Stored rows:
*****

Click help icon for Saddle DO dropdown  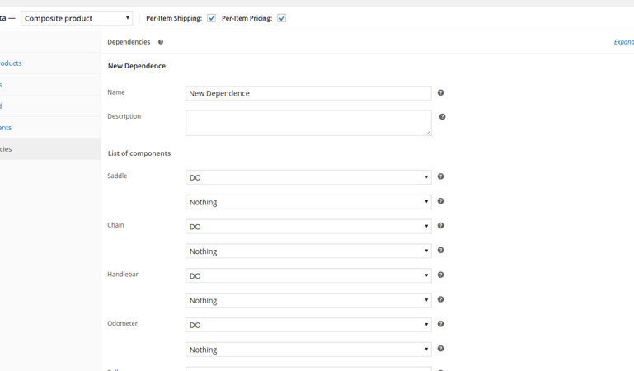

*****

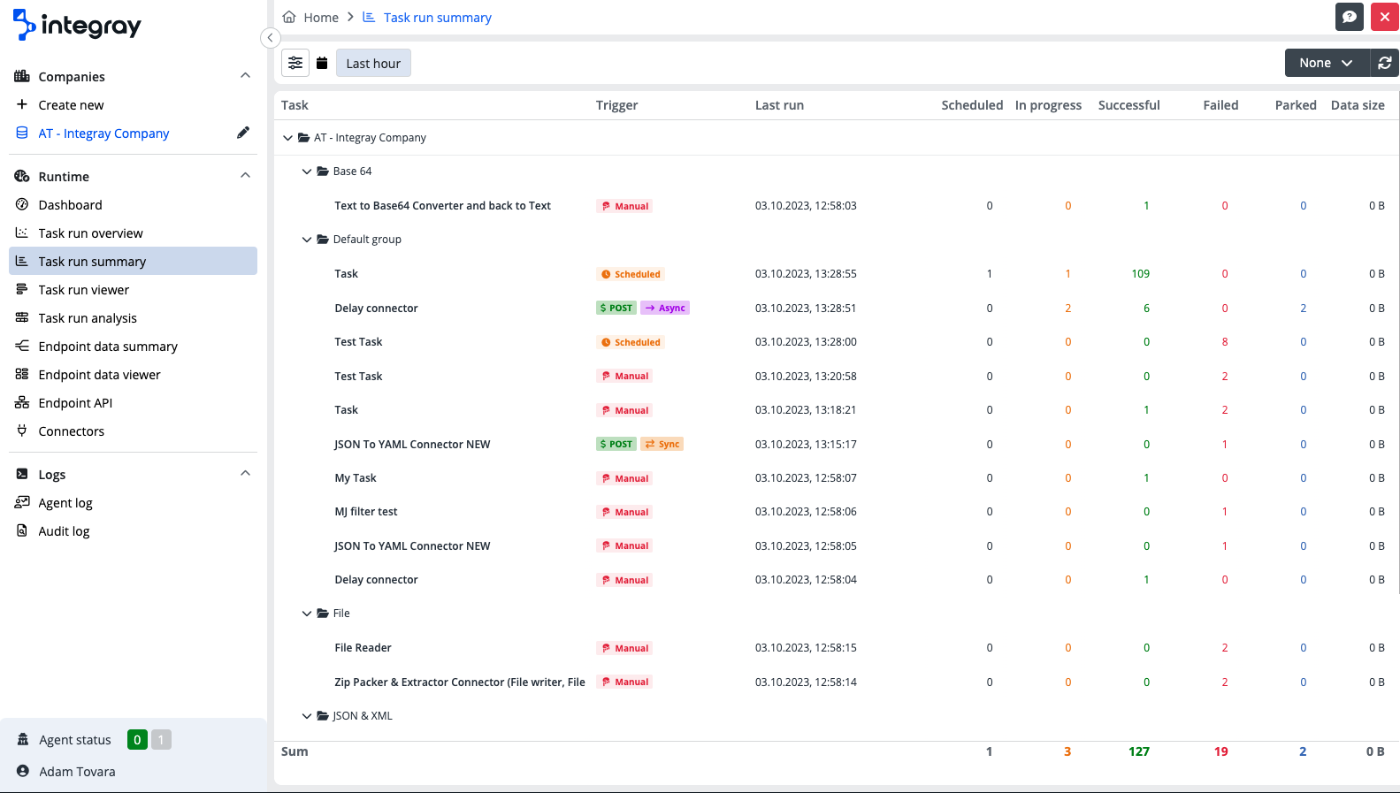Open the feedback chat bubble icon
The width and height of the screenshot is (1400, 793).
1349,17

*****

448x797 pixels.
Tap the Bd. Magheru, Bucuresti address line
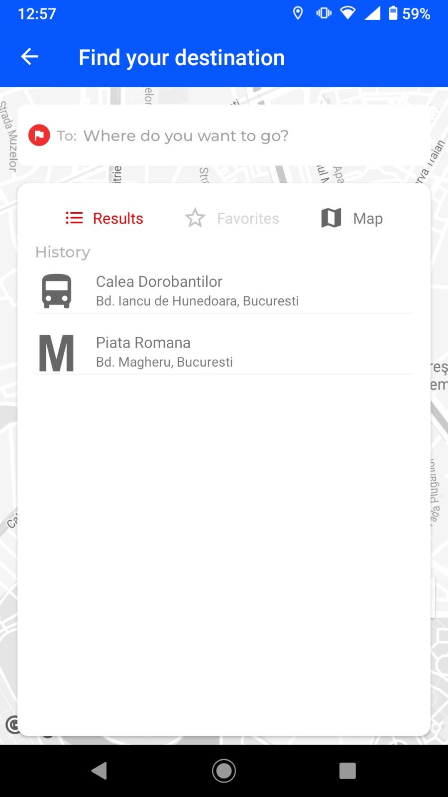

*****

Task goal: In the listing, update the lines between the one holding "448x797 pixels." and the one holding "Tap the Bd. Magheru, Bucuresti address line", inclusive, by replacing "address line" with "street address" and keeping everything else the same. Return only those lines.

Task result:
448x797 pixels.
Tap the Bd. Magheru, Bucuresti street address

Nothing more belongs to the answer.